1. “En el Estado no se trabaja.”

Lejos de querer argumentar que el Estado argentino es el epítome de la productividad, si hay algo que no me faltó ver es gente trabajando hasta el agotamiento.

Cualquiera que inicia una carrera en la gestión pública se encuentra con que se paga poco y se exige mucho. Basta tener un poquito de ambición para tratar de seguirle el ritmo a los jefes, no solo por vocación, sino para avanzar y dejar atrás la condición de monotributista de la que casi todos parten. Mientras tanto, hay una realidad que acecha todos los días: en Argentina hay tanto por hacer que lo que hace el Estado simplemente no alcanza. Para la mayoría, trabajar más de ocho horas por día es más la norma que la excepción.

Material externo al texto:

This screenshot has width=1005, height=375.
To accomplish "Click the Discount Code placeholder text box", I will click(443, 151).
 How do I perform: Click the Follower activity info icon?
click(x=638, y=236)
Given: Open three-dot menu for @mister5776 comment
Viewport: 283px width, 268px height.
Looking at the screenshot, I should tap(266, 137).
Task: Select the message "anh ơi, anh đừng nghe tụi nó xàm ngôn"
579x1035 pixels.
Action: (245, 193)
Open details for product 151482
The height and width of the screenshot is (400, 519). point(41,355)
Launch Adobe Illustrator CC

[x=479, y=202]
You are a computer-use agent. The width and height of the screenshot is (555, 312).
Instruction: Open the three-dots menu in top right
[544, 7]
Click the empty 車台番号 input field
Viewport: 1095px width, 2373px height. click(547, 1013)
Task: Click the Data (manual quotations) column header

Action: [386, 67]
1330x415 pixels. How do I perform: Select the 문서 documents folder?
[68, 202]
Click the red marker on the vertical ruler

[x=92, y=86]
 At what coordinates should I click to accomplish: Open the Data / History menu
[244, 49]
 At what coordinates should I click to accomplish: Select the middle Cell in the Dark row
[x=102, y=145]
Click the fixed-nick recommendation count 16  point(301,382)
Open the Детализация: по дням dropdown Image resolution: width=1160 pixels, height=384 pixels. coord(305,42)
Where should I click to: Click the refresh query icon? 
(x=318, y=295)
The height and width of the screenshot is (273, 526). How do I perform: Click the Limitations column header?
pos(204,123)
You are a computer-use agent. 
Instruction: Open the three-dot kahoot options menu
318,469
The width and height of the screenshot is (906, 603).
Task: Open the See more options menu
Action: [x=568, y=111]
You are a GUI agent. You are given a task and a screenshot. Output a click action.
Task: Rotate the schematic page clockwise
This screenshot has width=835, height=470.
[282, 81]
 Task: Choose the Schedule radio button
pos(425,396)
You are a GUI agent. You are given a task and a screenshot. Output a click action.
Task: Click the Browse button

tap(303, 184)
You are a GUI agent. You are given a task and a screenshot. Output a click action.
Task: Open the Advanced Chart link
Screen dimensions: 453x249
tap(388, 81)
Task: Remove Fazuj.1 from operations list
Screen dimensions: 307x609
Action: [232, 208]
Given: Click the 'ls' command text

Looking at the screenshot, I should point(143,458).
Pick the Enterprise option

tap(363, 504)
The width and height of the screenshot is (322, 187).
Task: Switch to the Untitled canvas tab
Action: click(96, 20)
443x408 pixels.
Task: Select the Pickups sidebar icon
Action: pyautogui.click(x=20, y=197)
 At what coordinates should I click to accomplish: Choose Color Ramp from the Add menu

Sin embargo, si uno disfruta lo que hace (y el sueldo le alcanza) el ritmo intenso se aguanta. En realidad, lo más difícil es poder aceptar que uno nunca va a poder encargarse de todo, que el esfuerzo individual nunca va a ser suficiente, y que los logros que se festejan usualmente consisten en mejoras marginales. Para aliviar esta ansiedad, ayuda mucho estar rodeado de compañeros que comparten tu vocación, y salir de la oficina a recorrer el territorio y presenciar el impacto de tu esfuerzo, por más indirecto que pueda llegar a ser.

 

2. “A los políticos solo les importa la plata y el poder.”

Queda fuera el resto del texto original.